# Start of Listed entries
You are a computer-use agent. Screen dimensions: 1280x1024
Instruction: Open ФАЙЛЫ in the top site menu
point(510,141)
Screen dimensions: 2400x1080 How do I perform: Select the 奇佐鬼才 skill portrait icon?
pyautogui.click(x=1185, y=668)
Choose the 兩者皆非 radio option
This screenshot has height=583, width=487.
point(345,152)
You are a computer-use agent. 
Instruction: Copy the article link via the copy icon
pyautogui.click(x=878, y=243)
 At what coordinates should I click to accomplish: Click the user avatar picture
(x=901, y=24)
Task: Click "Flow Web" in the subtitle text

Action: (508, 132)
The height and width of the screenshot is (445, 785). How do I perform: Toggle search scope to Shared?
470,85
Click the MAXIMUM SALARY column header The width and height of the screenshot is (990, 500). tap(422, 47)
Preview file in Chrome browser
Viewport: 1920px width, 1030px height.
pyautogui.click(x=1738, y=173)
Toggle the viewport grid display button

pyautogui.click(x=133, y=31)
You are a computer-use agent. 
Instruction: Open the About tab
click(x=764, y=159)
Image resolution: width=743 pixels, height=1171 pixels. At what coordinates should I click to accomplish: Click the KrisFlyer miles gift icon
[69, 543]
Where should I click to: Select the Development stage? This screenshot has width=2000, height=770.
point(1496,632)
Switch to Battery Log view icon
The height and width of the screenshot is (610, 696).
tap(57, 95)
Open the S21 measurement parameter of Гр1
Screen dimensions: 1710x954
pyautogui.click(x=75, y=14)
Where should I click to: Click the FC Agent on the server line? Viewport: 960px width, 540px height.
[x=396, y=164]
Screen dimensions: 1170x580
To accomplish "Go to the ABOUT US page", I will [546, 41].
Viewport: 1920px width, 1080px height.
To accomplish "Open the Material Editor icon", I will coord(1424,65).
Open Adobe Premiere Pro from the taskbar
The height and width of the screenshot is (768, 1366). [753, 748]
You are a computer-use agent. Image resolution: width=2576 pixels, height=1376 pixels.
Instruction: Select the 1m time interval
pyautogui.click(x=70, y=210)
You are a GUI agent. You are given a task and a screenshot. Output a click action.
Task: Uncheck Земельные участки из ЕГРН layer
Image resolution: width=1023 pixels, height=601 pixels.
# End of Listed entries
The request: List each line of the records above that contains the word "Instruction", with matching case.

Final result:
Instruction: Open ФАЙЛЫ in the top site menu
Instruction: Copy the article link via the copy icon
Instruction: Open the About tab
Instruction: Select the 1m time interval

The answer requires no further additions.